Un autre principe adopté par le duo est que nous devrions regarder autour de nous (ou vers l'intérieur) les systèmes que les humains ont déjà construits pour déterminer la meilleure façon d'aller de l'avant. Cette approche de l'"indigénisme radical" est évidente dans un livre dont Watson est l'auteur, intitulé "Lo-TEK", où TEK est l'abréviation de "Traditional Ecological Knowledge". Elle y explore la manière dont diverses cultures indigènes du monde entier ont appliqué de manière créative leur expérience acquise à la résolution de problèmes dans leurs propres communautés. L'ouvrage postule que les solutions à certains des dilemmes auxquels nous sommes confrontés aujourd'hui - montée des eaux, détérioration de la qualité de l'air, élimination des déchets - peuvent très bien exister ailleurs dans le monde. Watson a publié ce livre pour faire connaître au monde entier ces innovations primitives souvent négligées.
Mme Salembier se fait l'écho du désir de M. Watson de réaliser des interventions locales et spécifiques à un site lorsqu'elle décrit sa propre philosophie en matière d'horticulture et d'aménagement paysager. Cet aspect et leur désir mutuel d'appliquer ces philosophies à l'échelle ont fait de ces deux personnes une association naturelle lorsqu'elles se sont rencontrées dans le but de trouver un partenaire avec lequel elles pourraient étendre leur champ d'action respectif.

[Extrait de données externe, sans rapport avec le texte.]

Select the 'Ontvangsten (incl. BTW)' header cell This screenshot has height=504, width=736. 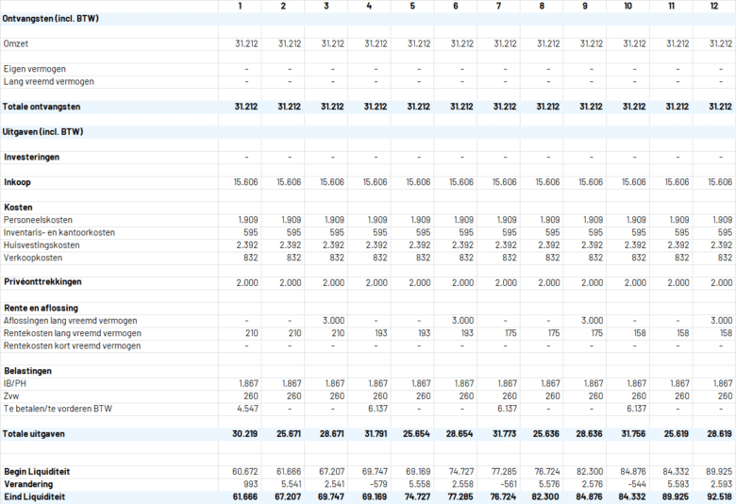[51, 19]
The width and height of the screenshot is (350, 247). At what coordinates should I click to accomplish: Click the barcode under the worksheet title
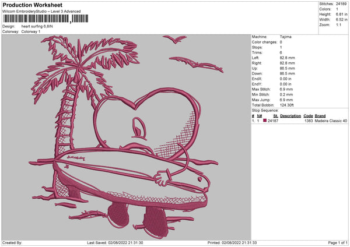37,19
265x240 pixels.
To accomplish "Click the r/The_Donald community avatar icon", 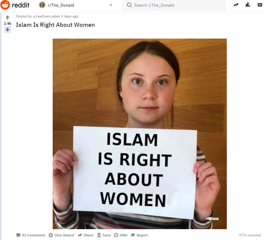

Le travail de Watson Salembier au Rockefeller Center pourrait être une fenêtre sur les aspirations du cabinet. Leur intervention, une série de jardinières regorgeant de plantes indigènes et intercalées parmi les aménagements durs qui définissent les super-blocs urbains, est une bouffée d'air frais. Et pourtant, le réaménagement de l'un des points de repère les plus reconnaissables de la jungle de béton est une petite entreprise par rapport à ce que les deux femmes veulent accomplir. Elles demandent à leur client, l'une des sociétés d'investissement immobilier les plus importantes des États-Unis, de mettre en place des installations horticoles plus grandes et plus permanentes dans l'ensemble de son portefeuille immobilier. Elles ont des conversations similaires sur l'accès aux espaces verts, aux espaces communs et à l'habitabilité à l'échelle urbaine avec des municipalités dans leur pays et à l'étranger.

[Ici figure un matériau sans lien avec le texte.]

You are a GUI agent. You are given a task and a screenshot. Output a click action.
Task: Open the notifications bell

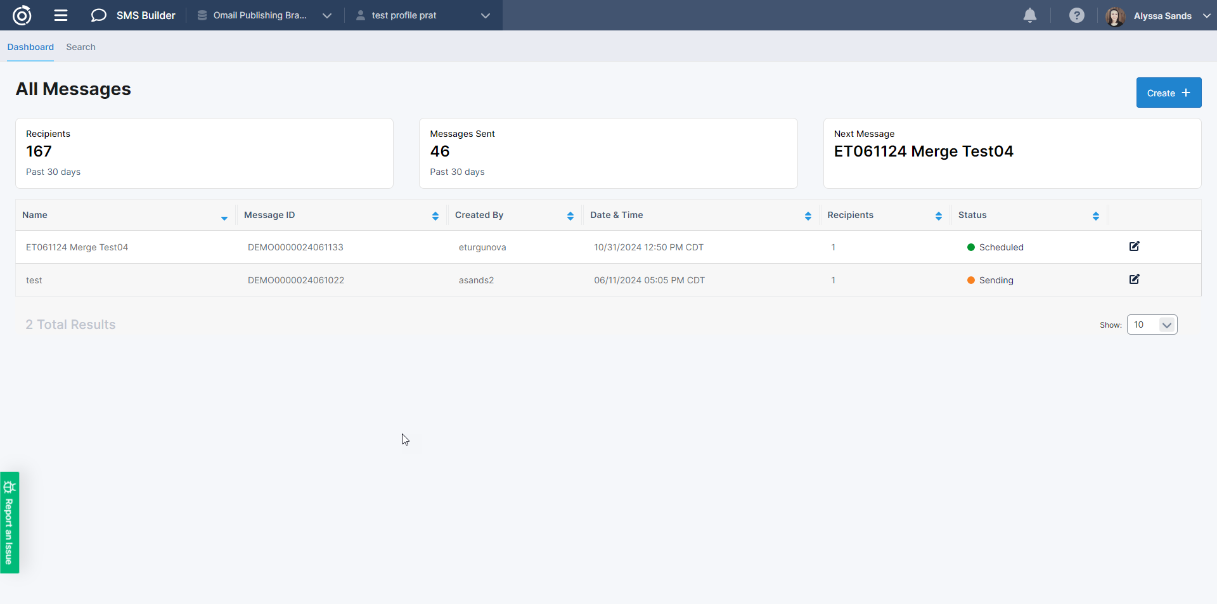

Il n'est pas facile d'étendre la conception en fonction de l'emplacement, et Watson Salembier ne prétend pas avoir toutes les réponses. En prenant la parole lors de conférences et en enseignant dans des universités, il espère que sa vision des technologies durables et naturelles s'impose et qu'il crée un espace pour que de nouveaux leaders apparaissent et partagent leurs connaissances uniques avec le monde. De la même manière que leurs conceptions fournissent une plateforme pour que le paysage indigène s'épanouisse, leurs écrits, leur enseignement et leur engagement civique garantissent que les voix indigènes sont entendues.
Alors que notre conversation touche à sa fin, mon esprit s'apaise. Ce qui m'avait mystifié au départ a été élaboré de manière si approfondie et si convaincante que leur pensée et leur processus semblent presque évidents. Il est évident que nous devons réaménager les environnements urbains qui contribuent au sentiment de déracinement et que l'adoption de technologies éprouvées basées sur la nature est un moyen astucieux de faire évoluer nos métropoles. Laissez à Watson Salembier le soin de nous faire avancer en regardant vers le passé.